Consigne 1:
Recopiez fidèlement les lignes du listing, depuis son début jusqu'à la ligne contenant «Image resolution: width=2576», celle-ci comprise.

● ● ● ● ● ● ●

Défaut d’organisation: qui est responsable de quoi?
Quand une entreprise fait l’objet d’une condamnation pénale en Suisse, les médias parlent souvent d’une condamnation pour défaut d’organisation. Cela s’explique par le modèle à deux niveaux qui, en vertu de l’art. 102 CP, régit la responsabilité pénale des entreprises:
- La «responsabilité subsidiaire» s’applique à tout délit ou toute infraction survenant dans l’entreprise mais ne pouvant pas être attribué à une personne physique spécifique à cause d’un défaut d’organisation de l’entreprise. La responsabilité primaire revient donc à la personne physique, et l’entreprise est uniquement tenue responsable quand elle est tellement mal organisée que la personne responsable ne peut pas être identifiée. Il n’est donc pas reproché à l’entreprise qu’une infraction ait été perpétrée dans le cadre de ses activités, mais qu’il ne soit pas possible de déterminer qui en est responsable.
- La responsabilité primaire ou parallèle de l’entreprise s’applique à des infractions très spécifiques : soutien à des organisations criminelles, financement du terrorisme, blanchiment d’argent, corruption active ou passive d’agents publics suisses, corruption d'agents publics étrangers et corruption privée – soit des infractions pour lesquelles la Suisse engage la responsabilité des entreprises en vertu du droit international. La responsabilité est applicable si une entreprise n’a pas pris toutes les mesures d’organisation raisonnables et nécessaires pour empêcher une infraction. Il lui est donc reproché de ne pas avoir pu empêcher l’infraction à cause de son défaut d’organisation. L’entreprise est ainsi tenue pour responsable indépendamment de la punissabilité d’une personne physique, qui peut être condamnée en plus de l’entreprise.
Parmi les mesures d’organisation raisonnables et nécessaires figurent les obligations de diligence raisonnable dans le choix des employé·e·s, régies par le droit civil, ainsi que l’organisation et la surveillance des activités. D'autres obligations s’appliquent également, comme les normes sectorielles ou la législation internationale souple appelée «soft law» internationale, soit des conventions ou déclarations d’intention non contraignantes. En principe, la direction de l’entreprise doit constamment analyser les dangers et risques que présentent ses activités et y remédier en conséquence. La loi demande donc clairement une approche basée sur le risque.

● ● ● ● ● ● ●

Consigne 2:
Dans le texte sur la responsabilité pénale des entreprises, quel article du Code pénal suisse régit cette responsabilité?

● ● ● ● ● ● ●

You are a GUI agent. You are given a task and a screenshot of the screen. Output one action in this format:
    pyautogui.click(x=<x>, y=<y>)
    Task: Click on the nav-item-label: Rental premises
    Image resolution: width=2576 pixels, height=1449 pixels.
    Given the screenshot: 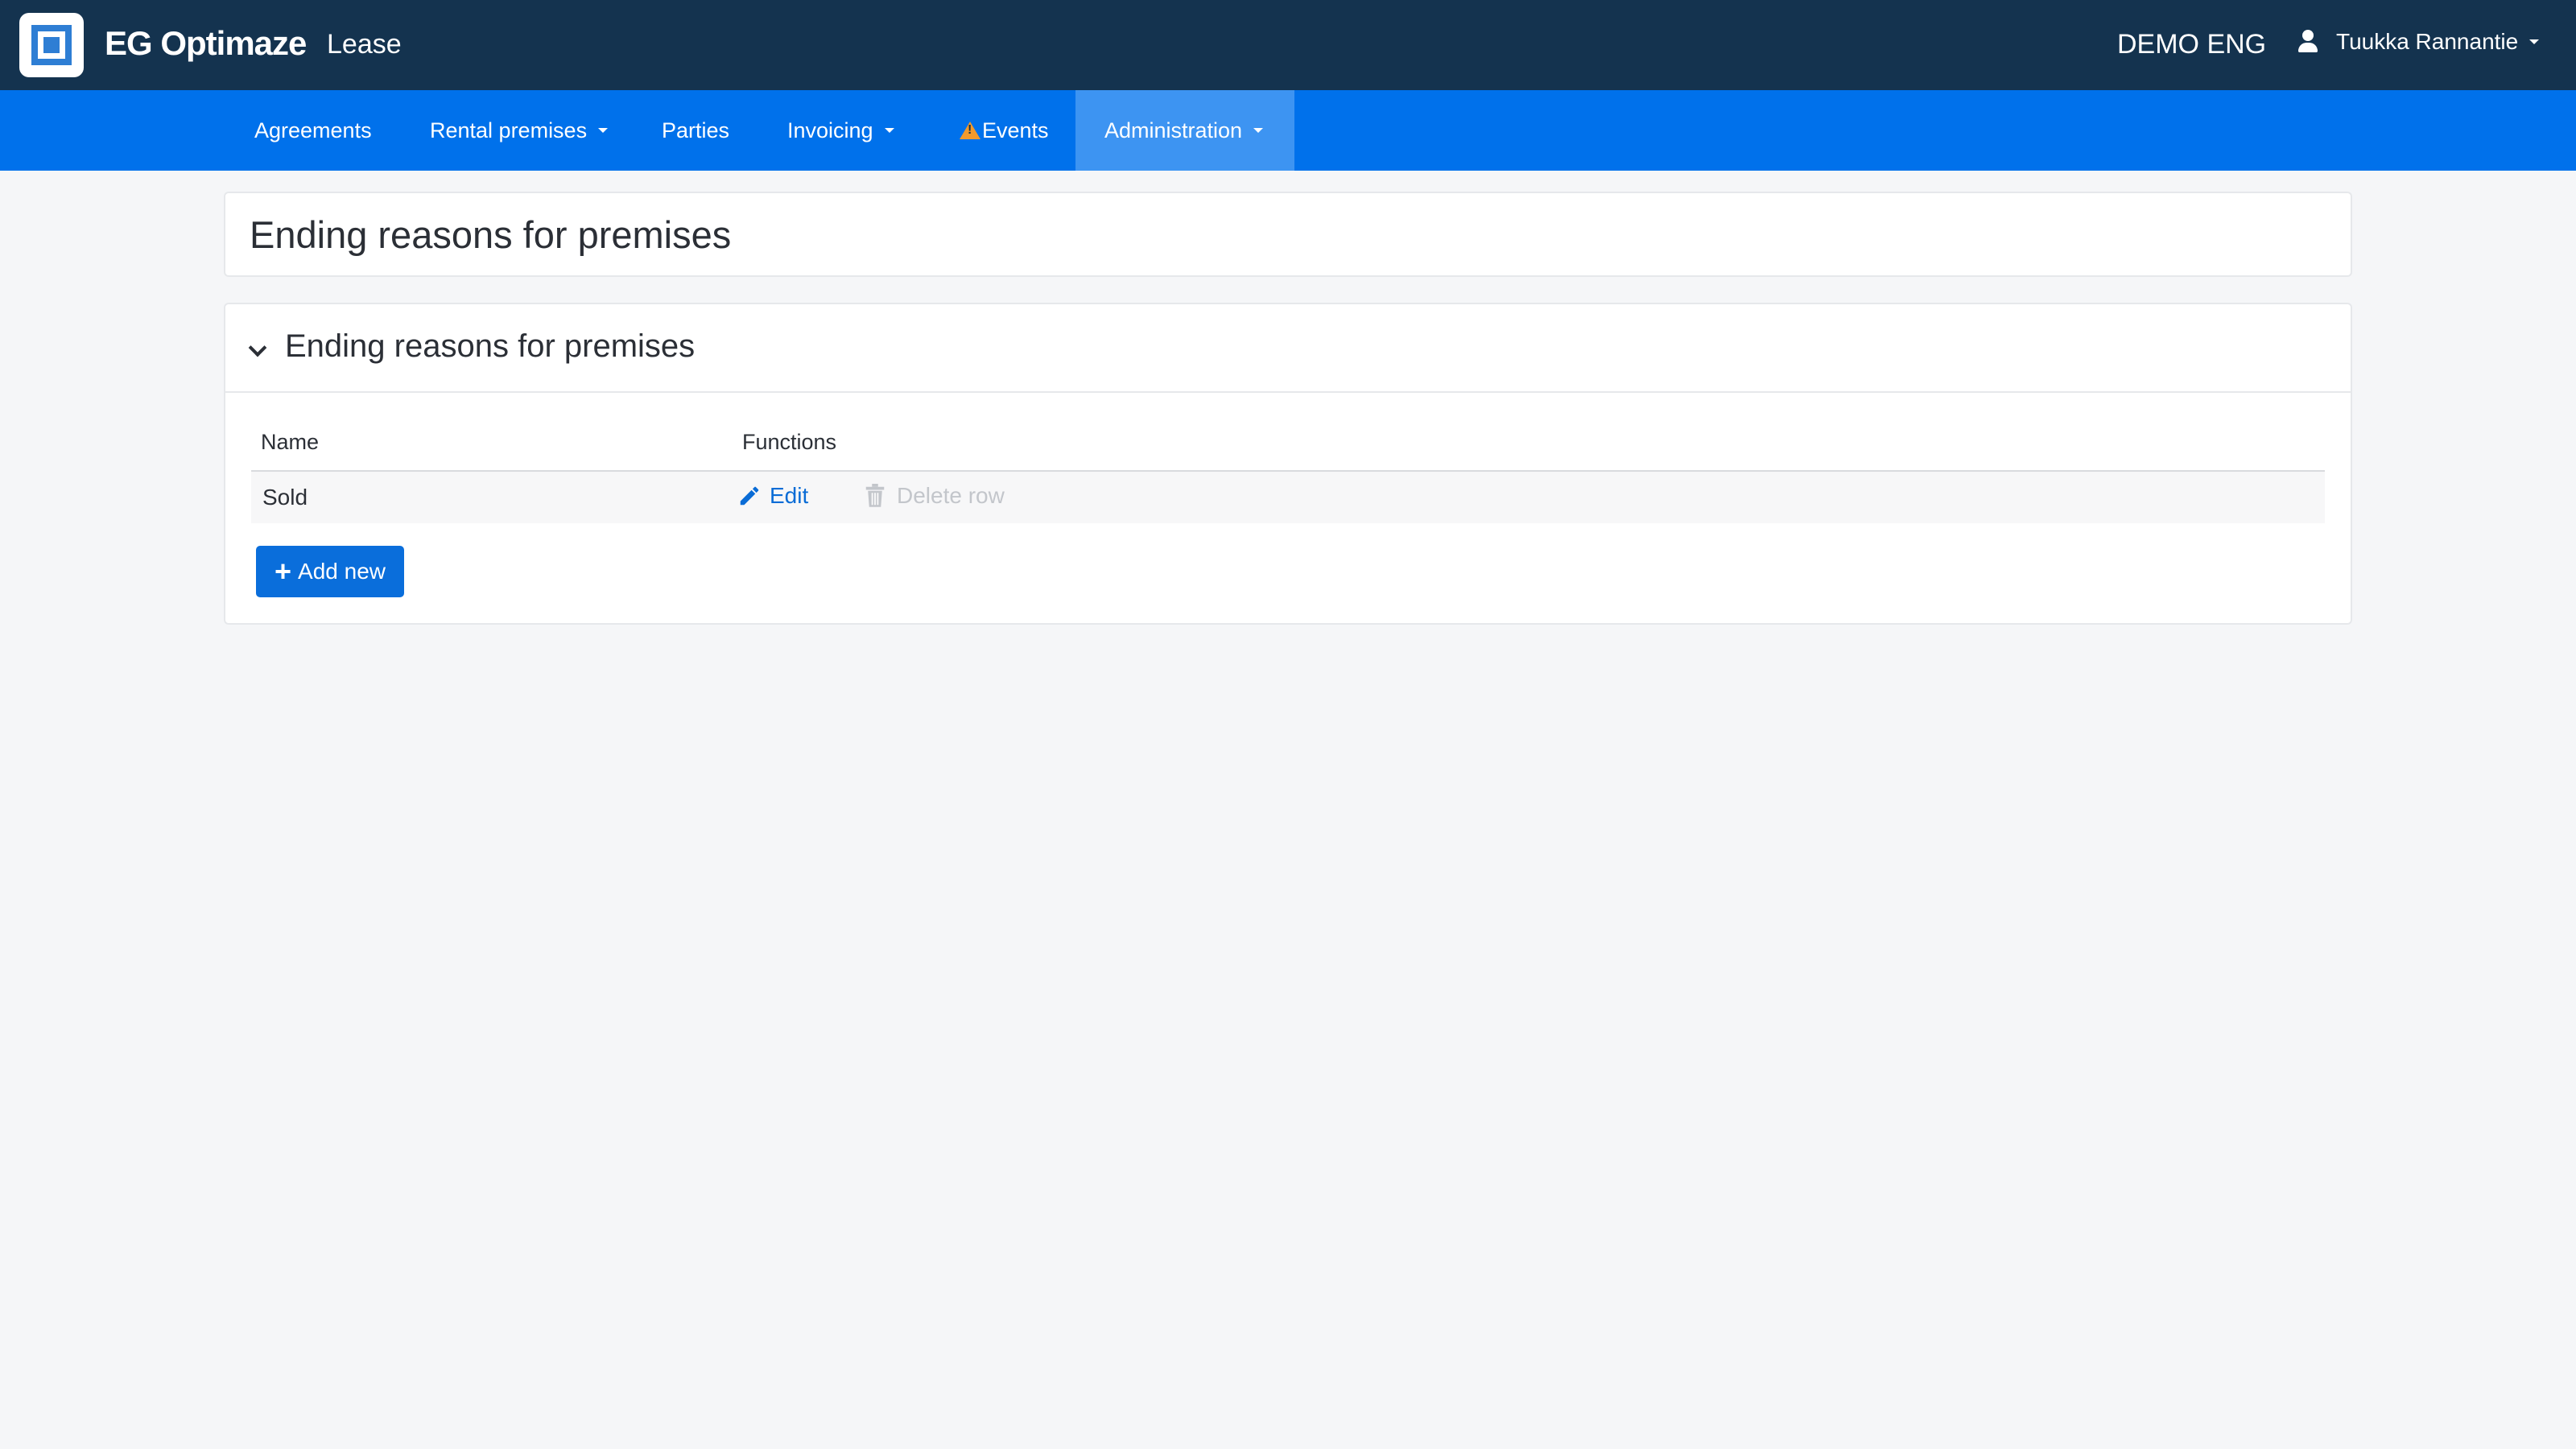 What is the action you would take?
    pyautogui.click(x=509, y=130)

● ● ● ● ● ● ●

Réponse 1:
You are a GUI agent. You are given a task and a screenshot of the screen. Output one action in this format:
    pyautogui.click(x=<x>, y=<y>)
    Task: Click on the nav-item-label: Rental premises
    Image resolution: width=2576 pixels, height=1449 pixels.

Réponse 2:
L'art. 102 CP.